WASHINGTON, D.C. — On Monday, Oct. 10, the Wisconsin Elections Commission (WEC) failed to approve new guidance on what partisan poll watchers — called election observers in Wisconsin — can and cannot do at the polls on Election Day. The motion, initiated by the Republican members on the commission, deadlocked 3-3 along partisan lines. WEC Chair Don Millis (R) called his proposal “very modest,” but the Democratic commissioners believed the guidance strayed from state law and would cause confusion so close to the election. Commissioner Ann Jacobs (D) criticized the fact that the proposal was not circulated to county clerks for their feedback. This means Wisconsin’s 1,800 election clerks will be expected to interpret state law and previous WEC materials governing partisan election observers.
Several weeks ago, WEC sent a scope statement to Gov. Tony Evers (D) which, if signed by the governor, would initiate a one to two year review of election observation rules.
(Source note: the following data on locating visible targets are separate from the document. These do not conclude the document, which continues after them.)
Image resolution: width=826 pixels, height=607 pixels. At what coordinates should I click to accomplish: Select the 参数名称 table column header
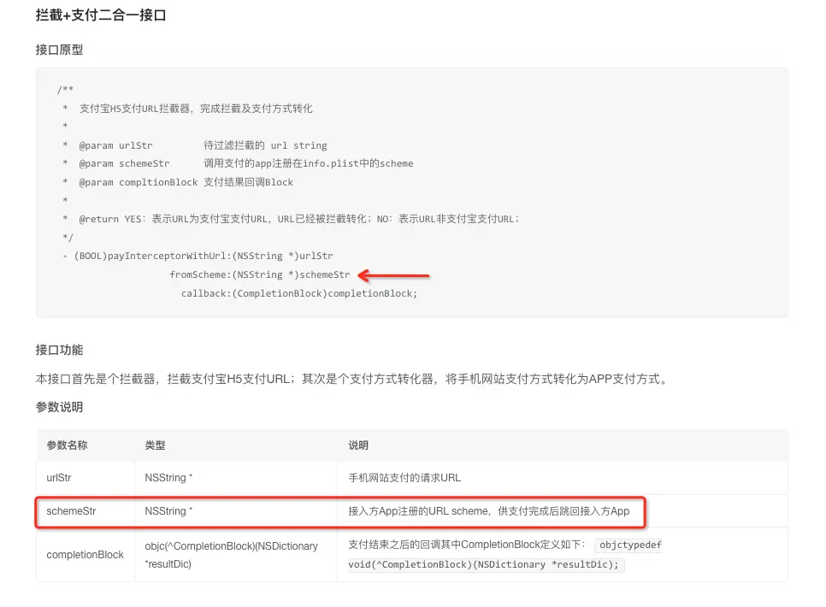click(67, 445)
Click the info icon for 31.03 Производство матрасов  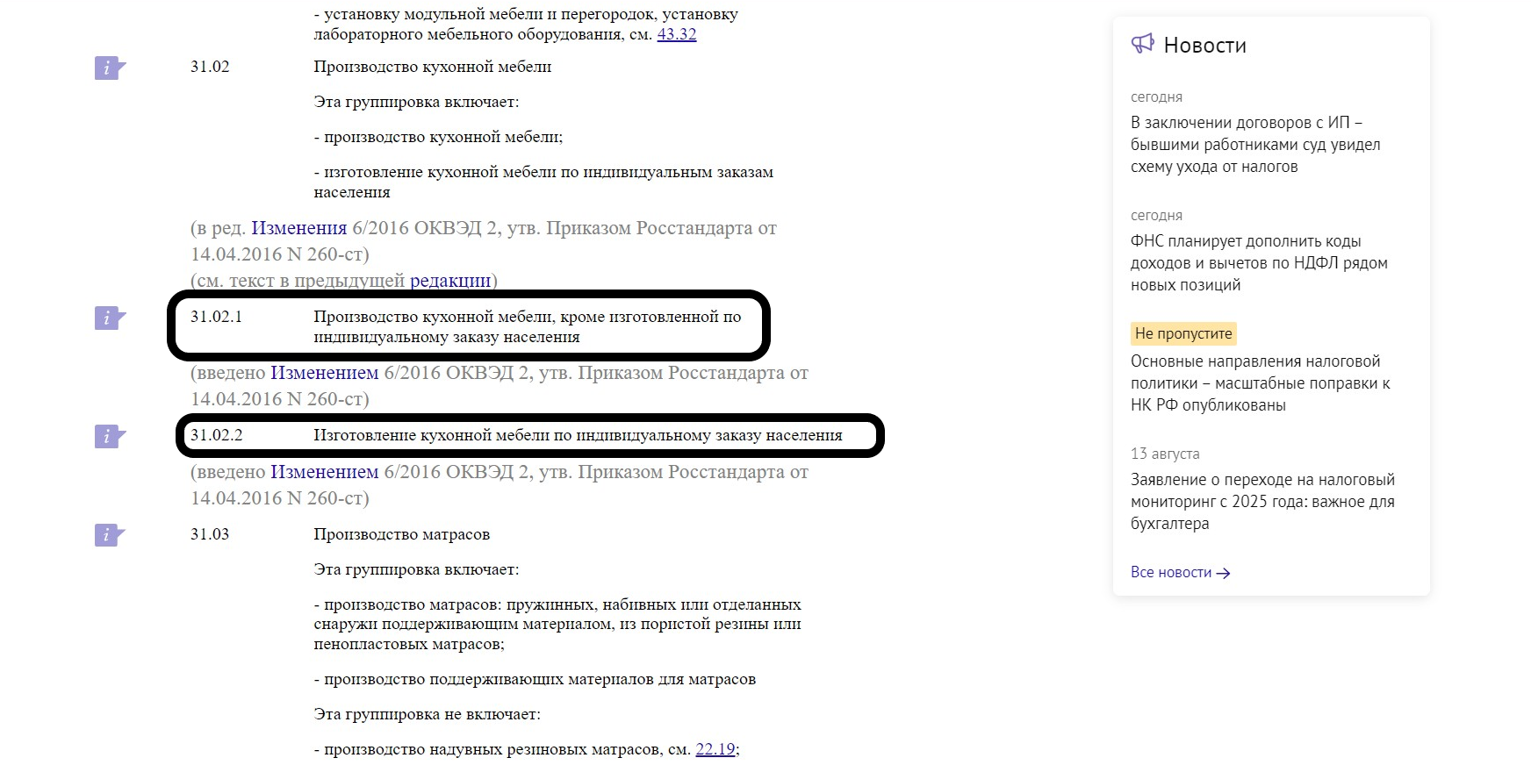click(109, 534)
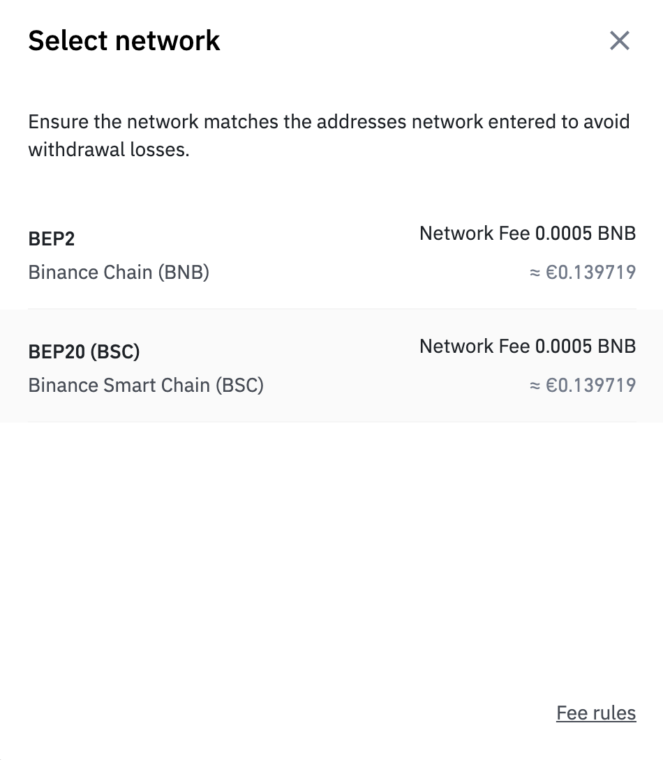Screen dimensions: 663x760
Task: Click the withdrawal losses warning text
Action: (x=329, y=135)
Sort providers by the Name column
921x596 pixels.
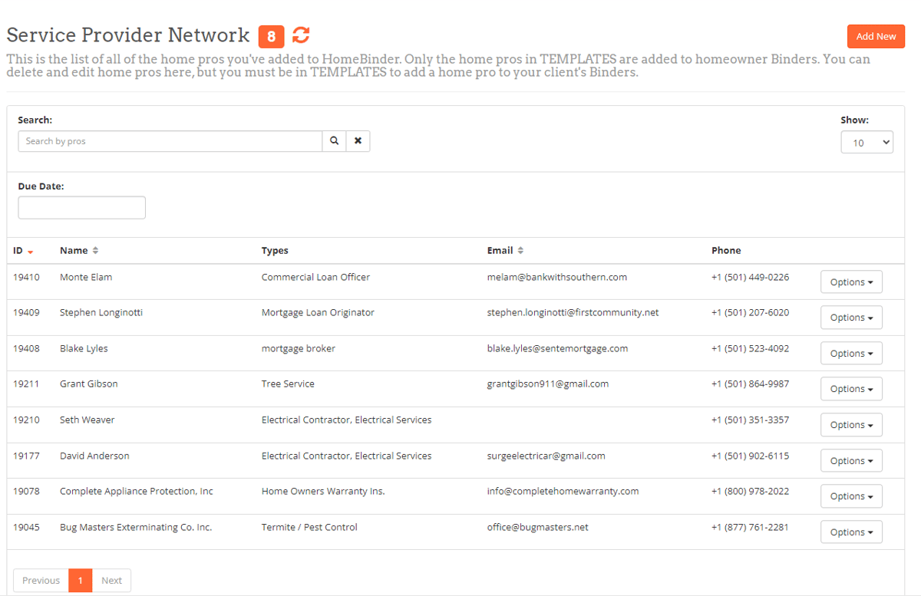coord(95,251)
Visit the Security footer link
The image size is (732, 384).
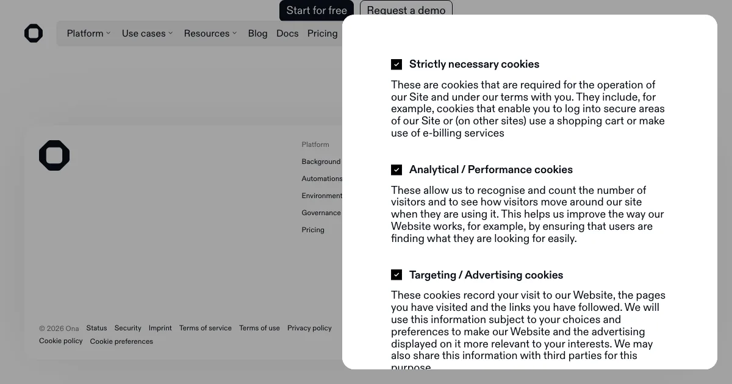(x=127, y=328)
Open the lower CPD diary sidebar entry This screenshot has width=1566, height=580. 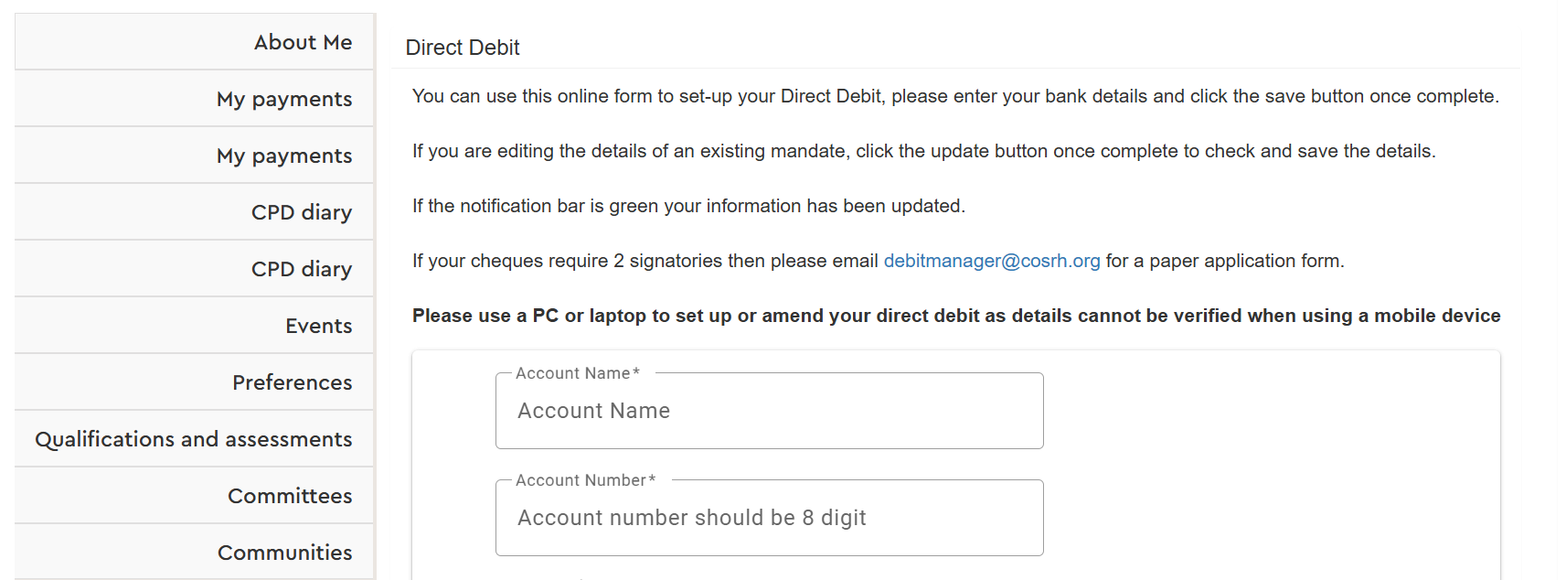302,269
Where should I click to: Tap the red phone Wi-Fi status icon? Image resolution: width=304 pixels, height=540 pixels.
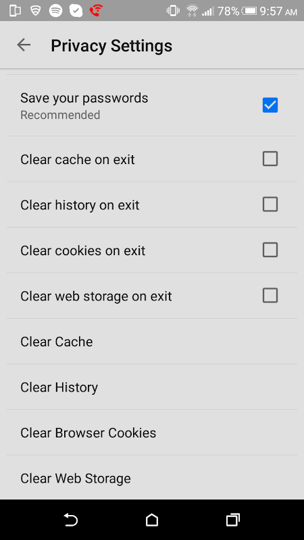96,11
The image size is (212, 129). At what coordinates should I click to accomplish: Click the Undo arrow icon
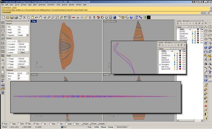coord(36,17)
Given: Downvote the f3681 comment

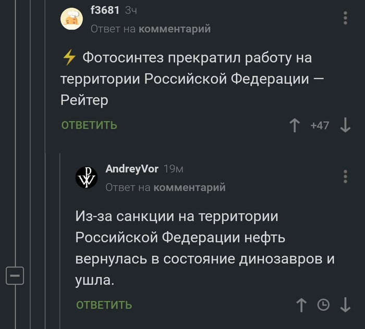Looking at the screenshot, I should (345, 125).
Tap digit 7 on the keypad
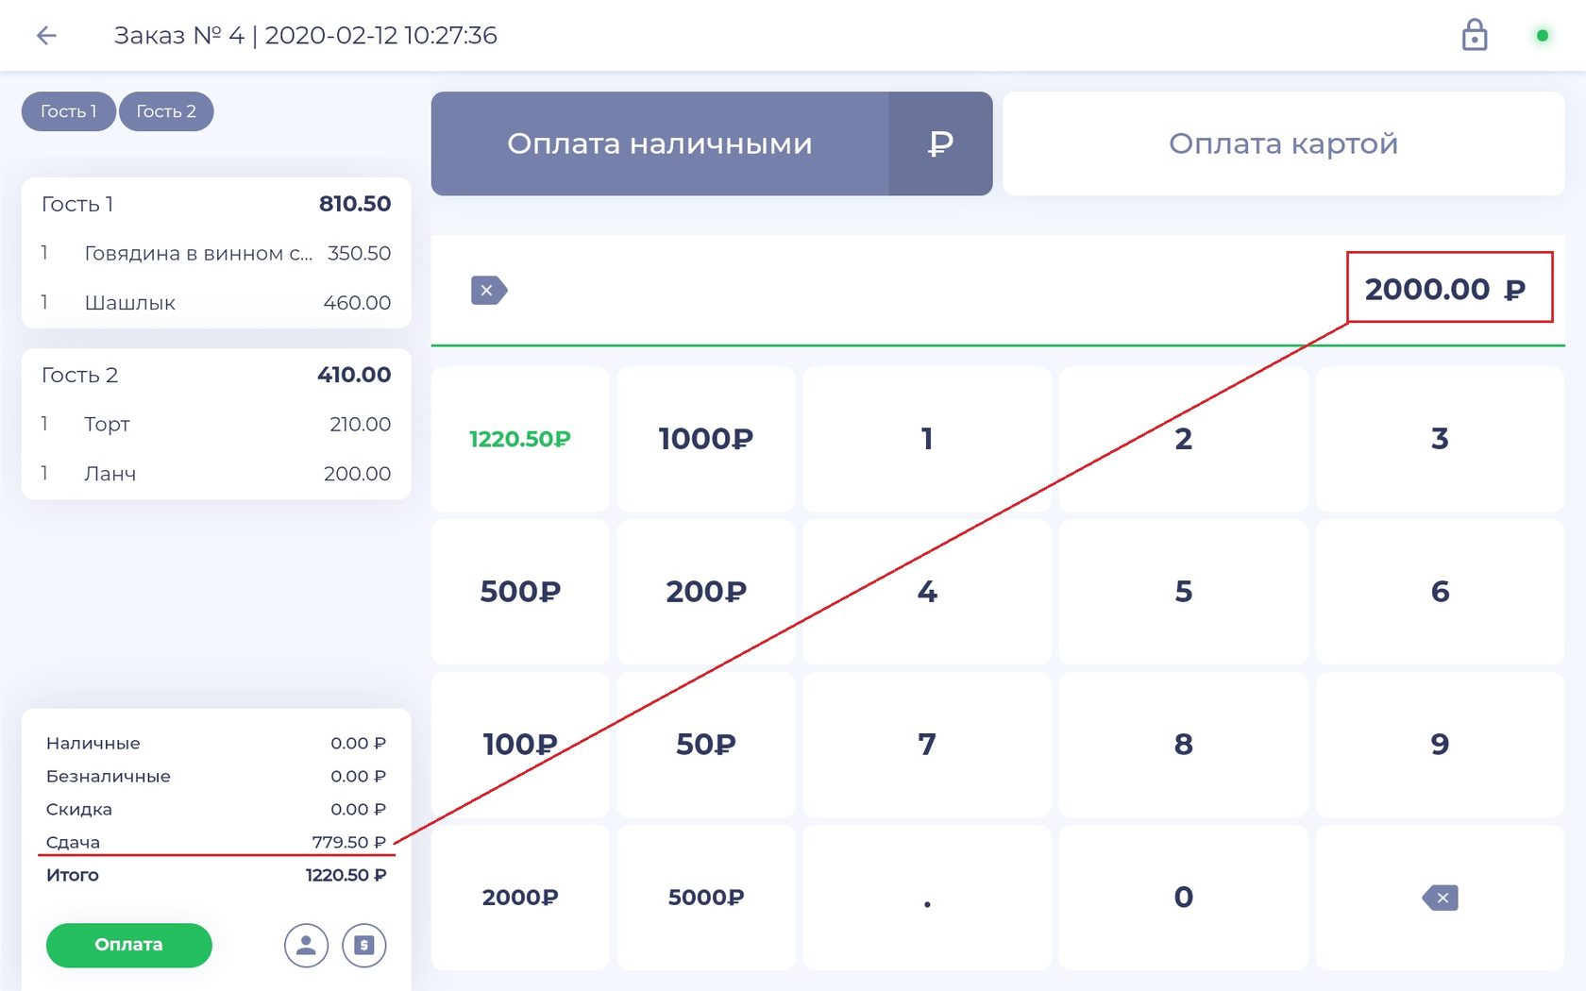The width and height of the screenshot is (1586, 991). click(927, 745)
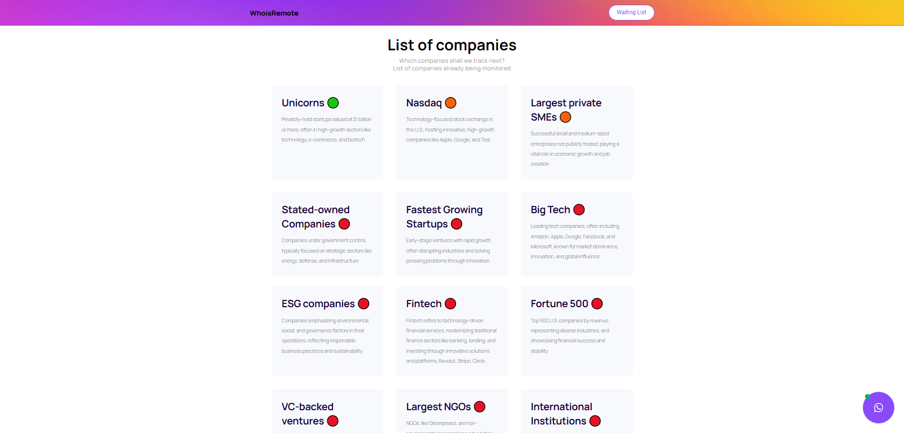Screen dimensions: 904x433
Task: Click the Fortune 500 card heading
Action: pos(559,304)
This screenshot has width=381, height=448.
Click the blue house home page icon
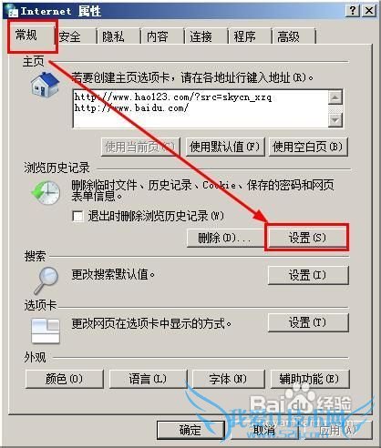click(45, 85)
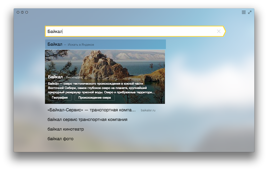Open «Байкал-Сервис» транспортная компания site suggestion
268x171 pixels.
pos(91,110)
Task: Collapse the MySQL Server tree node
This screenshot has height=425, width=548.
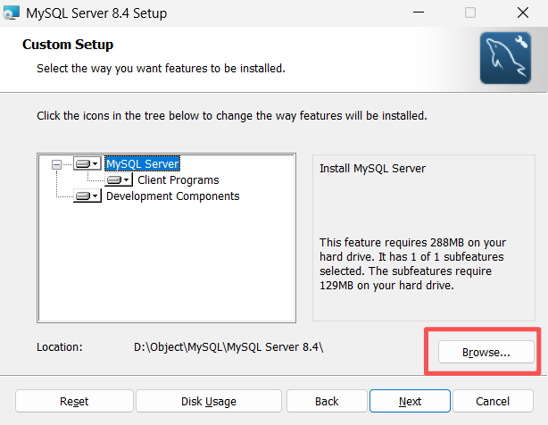Action: click(x=57, y=164)
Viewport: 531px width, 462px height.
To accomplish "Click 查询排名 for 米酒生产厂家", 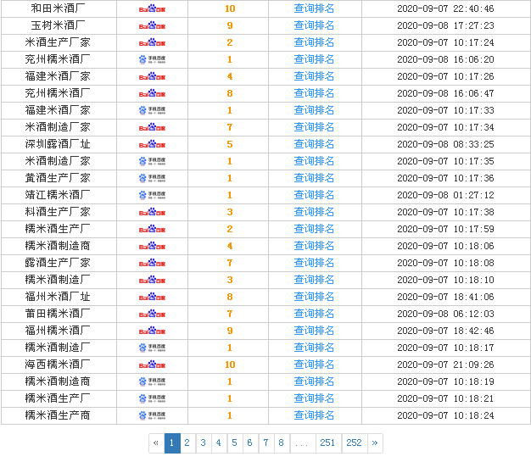I will pyautogui.click(x=314, y=42).
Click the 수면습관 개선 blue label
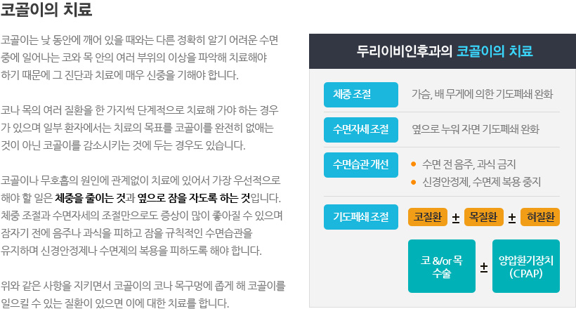 361,164
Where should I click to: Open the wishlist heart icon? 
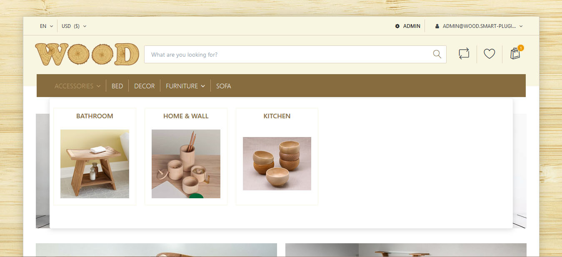pos(489,54)

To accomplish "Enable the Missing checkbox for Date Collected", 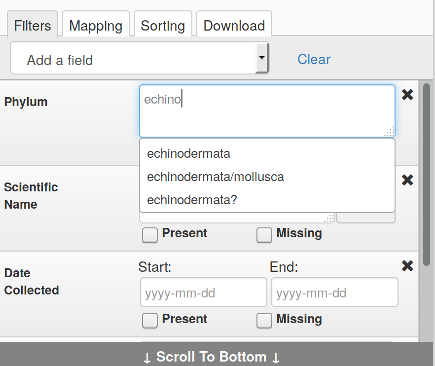I will (x=264, y=321).
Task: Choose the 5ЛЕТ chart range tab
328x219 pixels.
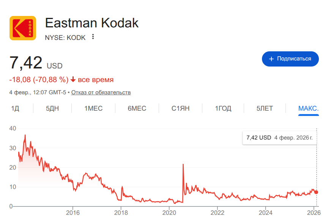Action: [x=265, y=108]
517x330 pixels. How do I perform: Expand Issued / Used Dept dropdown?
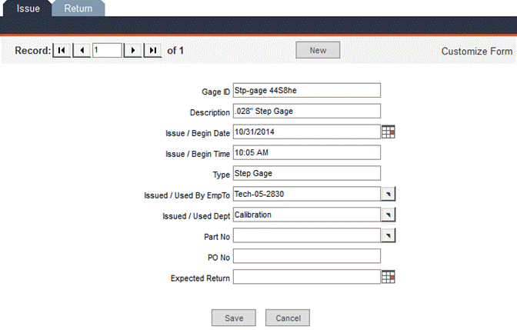pyautogui.click(x=389, y=215)
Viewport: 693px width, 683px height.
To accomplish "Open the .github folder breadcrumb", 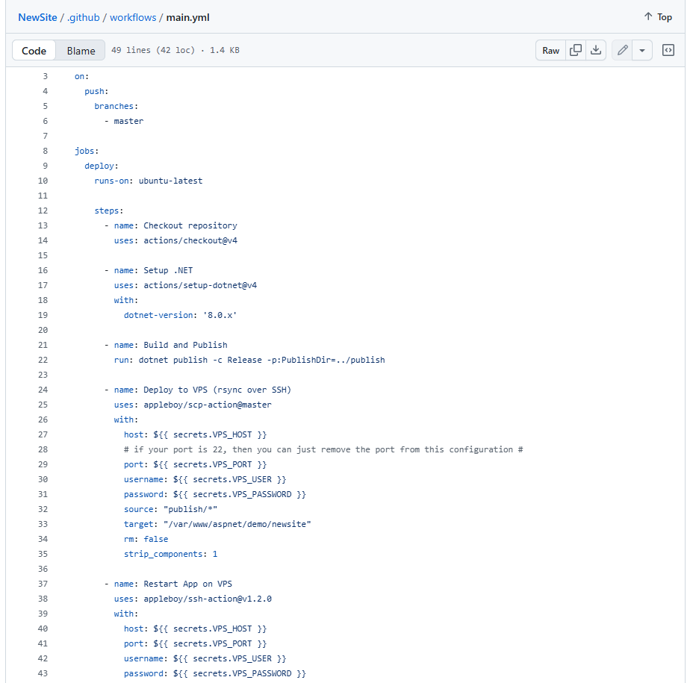I will (x=84, y=17).
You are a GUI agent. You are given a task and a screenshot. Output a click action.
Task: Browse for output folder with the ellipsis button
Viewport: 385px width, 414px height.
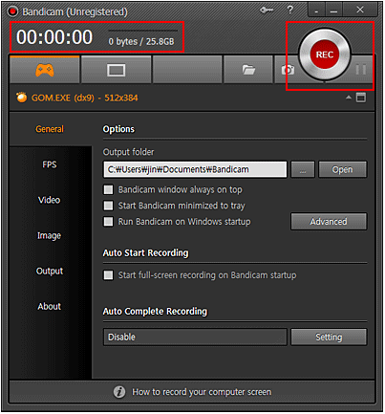[303, 169]
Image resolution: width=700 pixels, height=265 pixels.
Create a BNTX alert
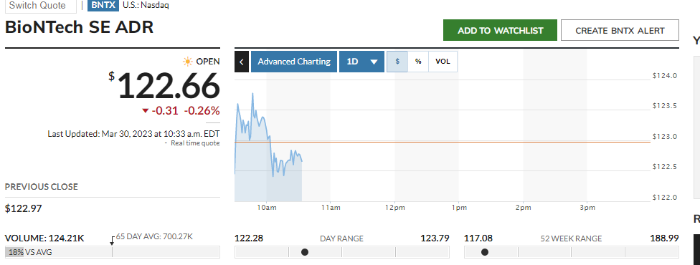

This alternative is a lengthy process with public comment; it is distinct from the efforts on Monday and would not be in place for the 2022 elections.
In Wisconsin, the secretary of state does not oversee elections; instead, that authority is vested to WEC. However, after easing voting access during the 2020 election due to the COVID-19 pandemic, WEC has become the target of Wisconsin Republicans. The commission is currently involved in a handful of ongoing lawsuits regarding previous guidance it has proposed. In fact, a lawsuit against WEC led to the banning of drop boxes in Wisconsin. Recent lawsuits have challenged WEC’s use of an absentee ballot request website; use of a national voter registration form; guidance on absentee ballot spoiling and guidance on “complete address” for witness certificate purposes.